(Collected data)
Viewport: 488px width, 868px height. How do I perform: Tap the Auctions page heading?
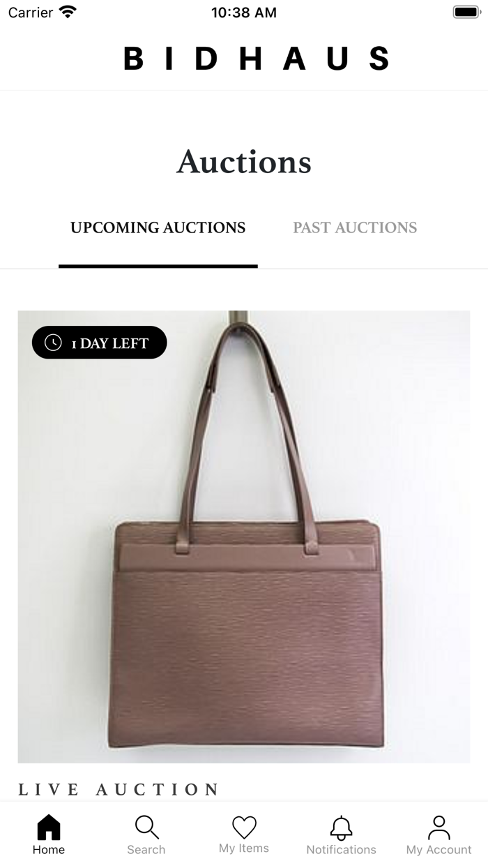(244, 162)
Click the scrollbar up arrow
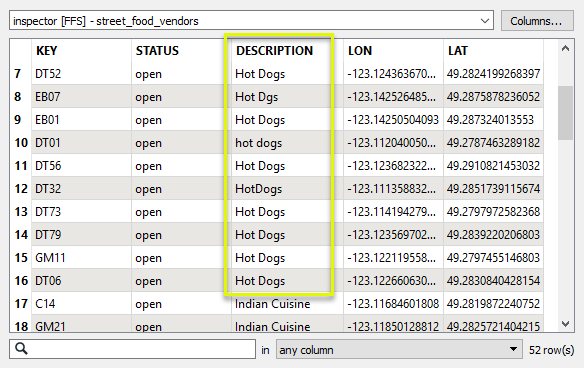 click(x=565, y=48)
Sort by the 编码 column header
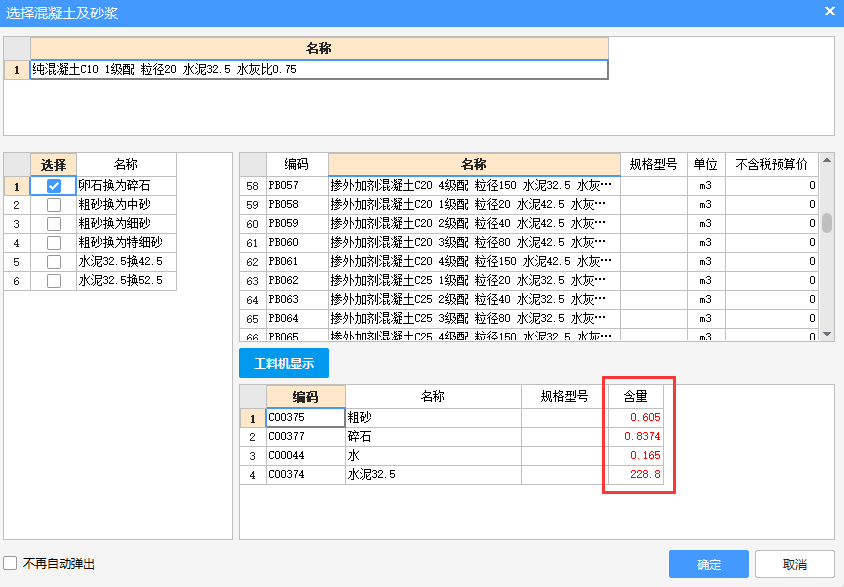The height and width of the screenshot is (587, 844). pos(297,164)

## Exercise prompt
Write out the records shown above exactly, but do not include any images.

## Reply to the exercise
Viewport: 488px width, 868px height. How do I perform: Tap the Auctions page heading?
(244, 162)
Click the scrollbar up arrow
 click(x=565, y=48)
Sort by the 编码 column header
The height and width of the screenshot is (587, 844). pos(297,164)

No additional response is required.